After lunch, Bill and I looked at the electrical panels in the Old Schoolhouse which need some upgrading and then went out to check the bees.

For the most part, the hives looked good.  The hive I suspected to be poor was queenless, so we combined it with test Hive One, so that probably removes Hive One from the test.  It had a queen and a bit of brood, but not a lot of bees, so we figure that the box and half of bees from the queenless hive will help.

Combining hives now may make them splittable later.  Another, populous, hive proved to be a drone layer, so we combined it with a weaker colony.  No, we did not use newspaper or de-queen the DL.  We just piled the boxes with bees from the hives being decommissioned onto the target hives.  I'm not expecting problems and saw no signs of fighting.  You can see the two taller than normal hives at right.

Since Hive One was being disassembled, I had a chance to examine the screen from under it (left) The screen was not too badly blocked with debris.  I had wondered if it might be and if it were, that would, of course, affect the varroa drop counts.

The hives have only had patties for three days, now, but I used up  most of the second box of patties on the stronger hives.  I put the first patties on on March 27th, but some hives had eaten more than half of their two patties.  None had eaten everything yet, but I never want that to happen, so some hives had four patties when I was done.  I'll have to check them in a week.
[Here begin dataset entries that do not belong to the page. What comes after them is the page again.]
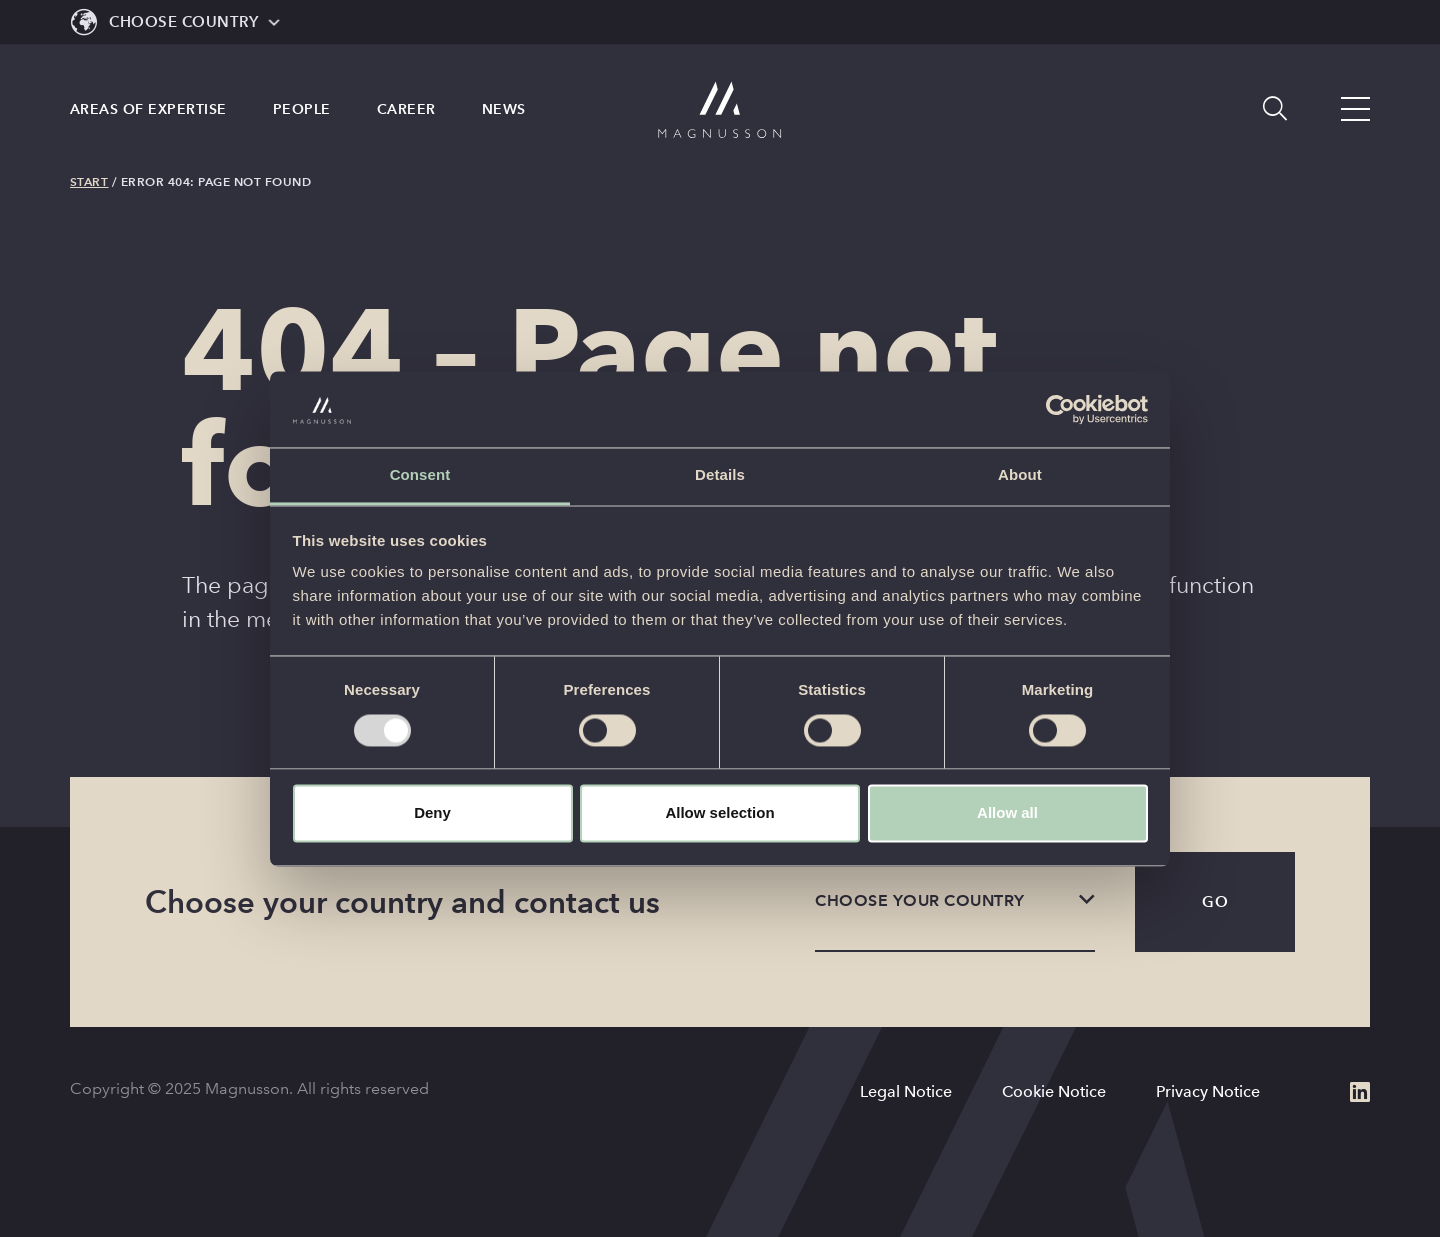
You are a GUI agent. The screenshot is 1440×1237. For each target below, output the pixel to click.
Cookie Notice (1054, 1091)
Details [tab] (720, 475)
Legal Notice (906, 1091)
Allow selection (719, 813)
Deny (432, 813)
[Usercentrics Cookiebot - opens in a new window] (1060, 409)
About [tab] (1020, 475)
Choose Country (183, 21)
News (504, 125)
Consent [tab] (420, 475)
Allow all (1007, 813)
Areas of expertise (148, 125)
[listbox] (955, 902)
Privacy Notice (1208, 1091)
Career (406, 125)
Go (1215, 901)
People (302, 125)
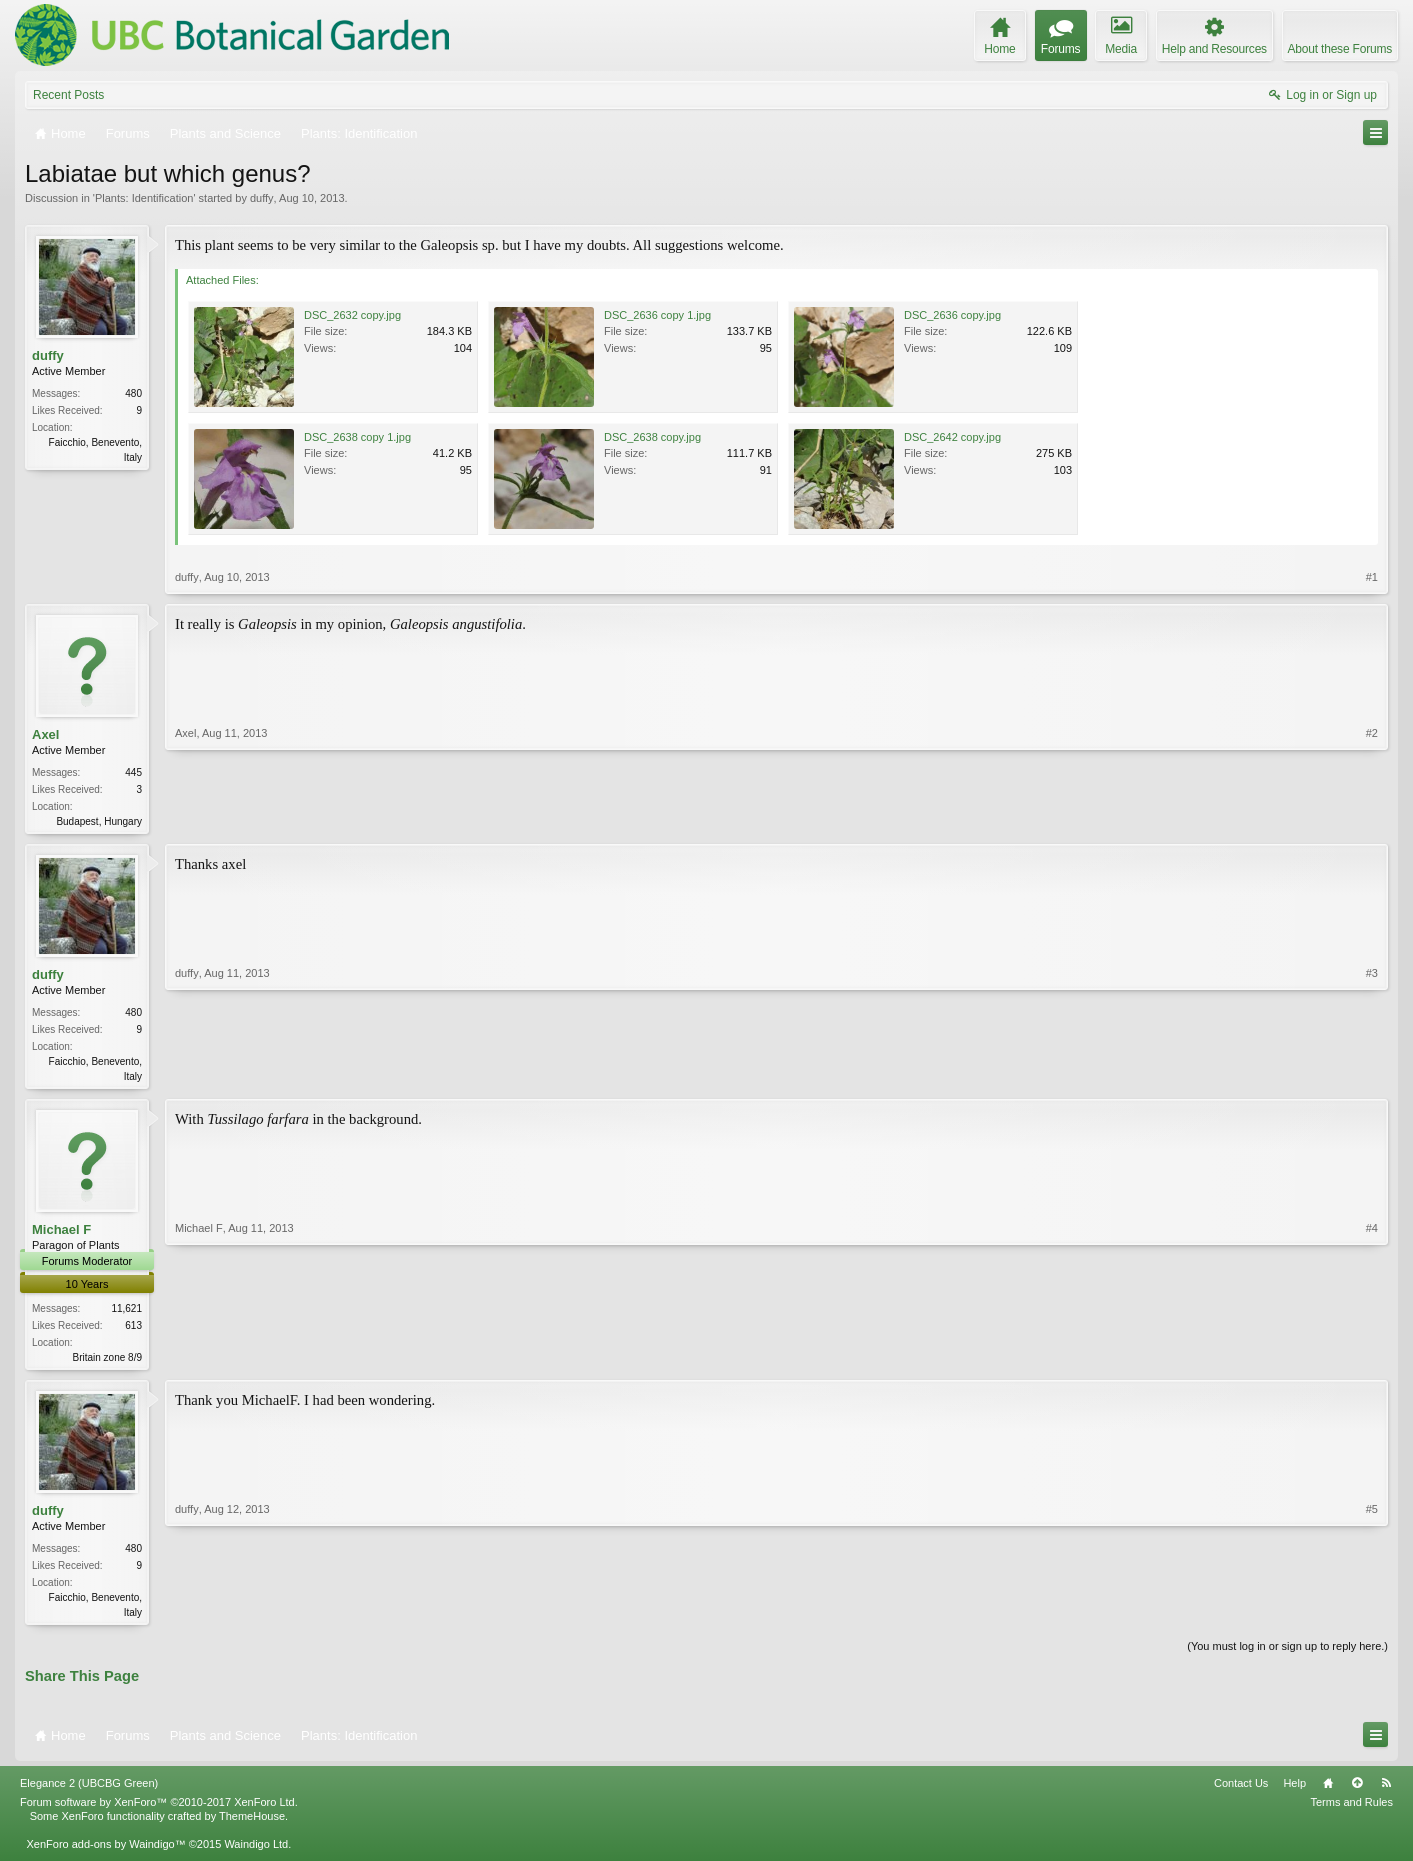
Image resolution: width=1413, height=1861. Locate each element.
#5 (1372, 1616)
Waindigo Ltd (256, 1852)
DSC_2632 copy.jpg (352, 315)
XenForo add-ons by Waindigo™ (105, 1852)
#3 (1372, 1076)
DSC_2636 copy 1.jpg (657, 315)
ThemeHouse (252, 1824)
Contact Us (1241, 1791)
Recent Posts (68, 95)
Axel (45, 734)
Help (1294, 1791)
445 (133, 772)
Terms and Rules (1351, 1810)
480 (133, 393)
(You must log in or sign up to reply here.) (1287, 1654)
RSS (1386, 1791)
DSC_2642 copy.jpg (952, 437)
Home (1328, 1791)
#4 (1372, 1359)
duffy (262, 198)
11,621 (126, 1312)
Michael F (61, 1233)
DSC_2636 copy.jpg (952, 315)
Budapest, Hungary (99, 821)
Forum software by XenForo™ (159, 1810)
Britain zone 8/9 (108, 1361)
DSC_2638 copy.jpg (652, 437)
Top (1357, 1791)
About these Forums (1340, 49)
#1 (1372, 577)
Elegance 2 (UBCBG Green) (89, 1791)
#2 (1372, 819)
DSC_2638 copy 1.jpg (357, 437)
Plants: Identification (144, 198)
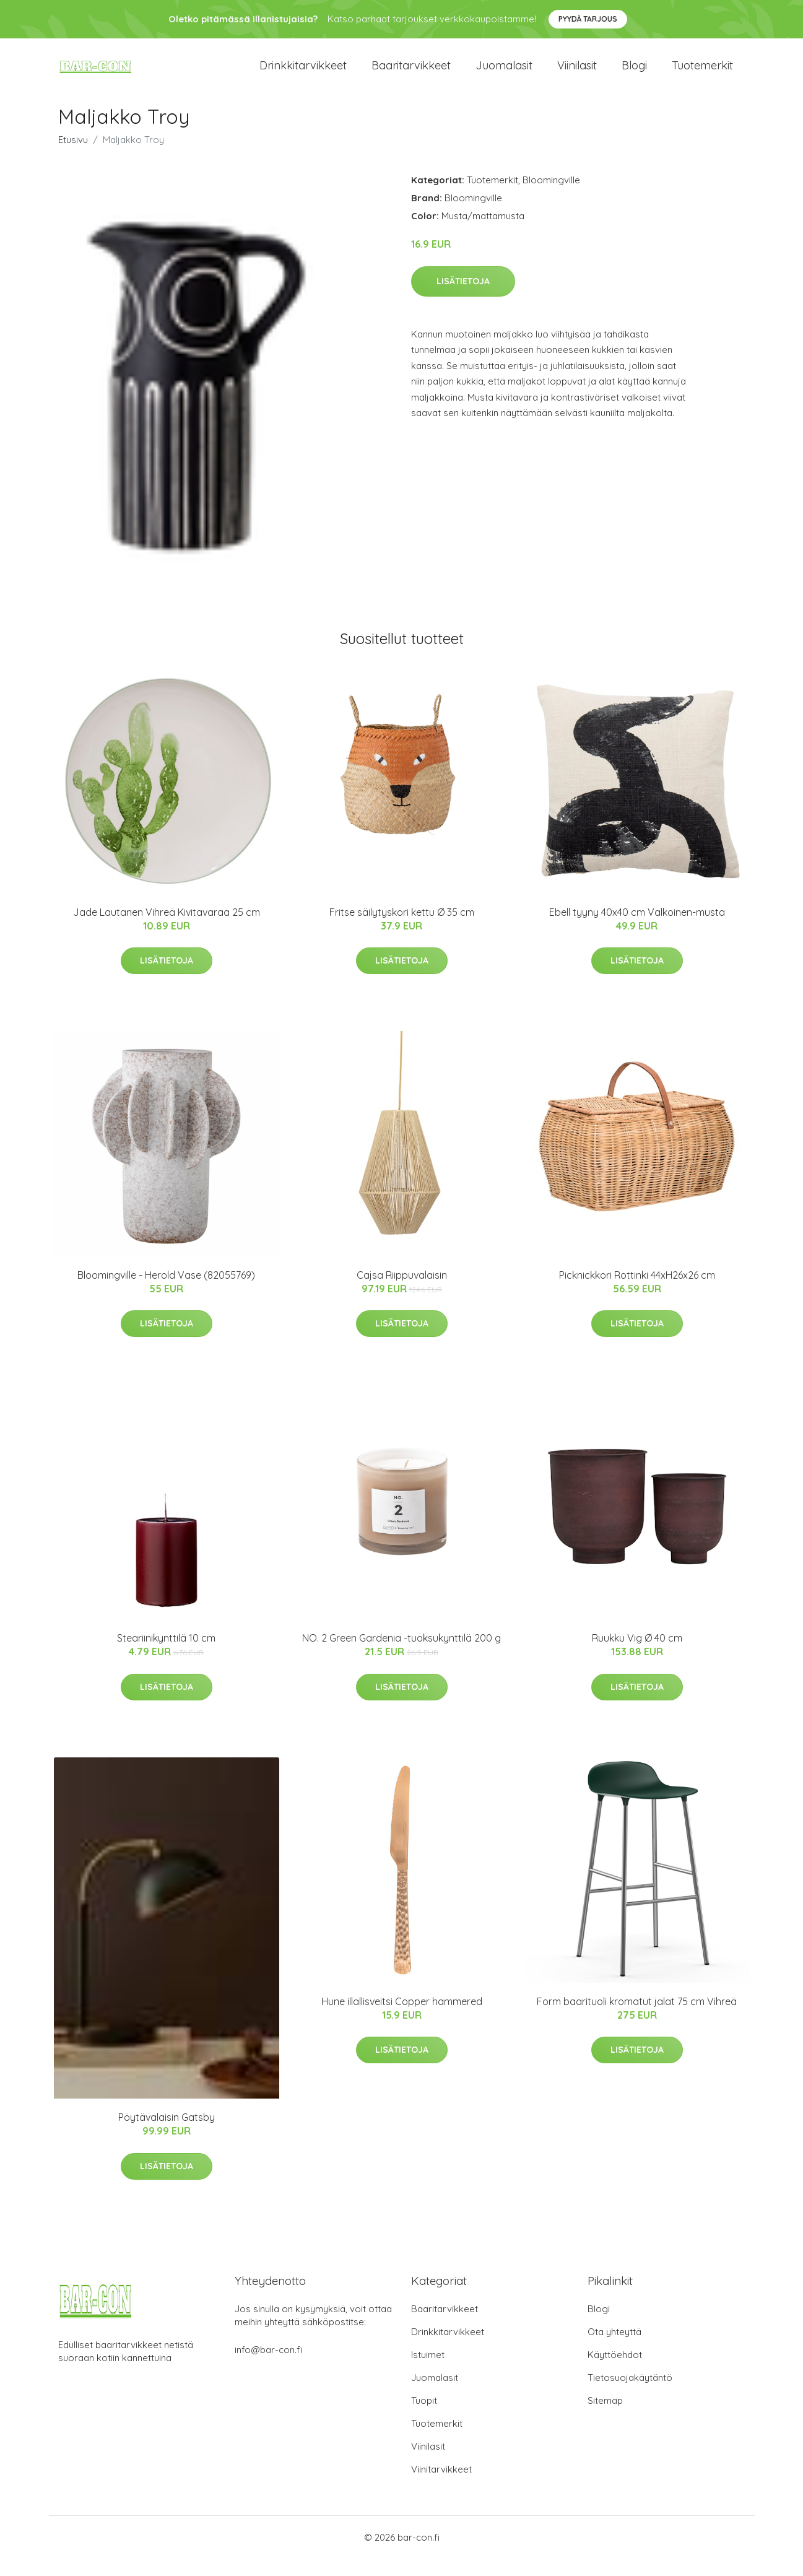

The brood is more spotty than I like to see and I wonder if there is some background bacterial disease that would respond to OTC.  I'm tempted to dust some hives with OTC to see if there is any improvement.  Nonetheless, it is not unusual to see spotty brood before the pollen starts coming in, especially in recent years, possibly due to the influence of varroa as a vector.    Although there is plenty of honey in all hives, some of it is quite granulated and I noticed a lack of liquid stores close to brood in some hives.

So, we put feeders and syrup into several hives (above right) and left an open drum of syrup with grass on top for a float.  We noted that bees were already lined up at the frame feeder before we closed the hive in some cases.  The syrup I have on hand had some thymol added a bit more than a year ago, but does not smell much, so I gather it may have dissipated.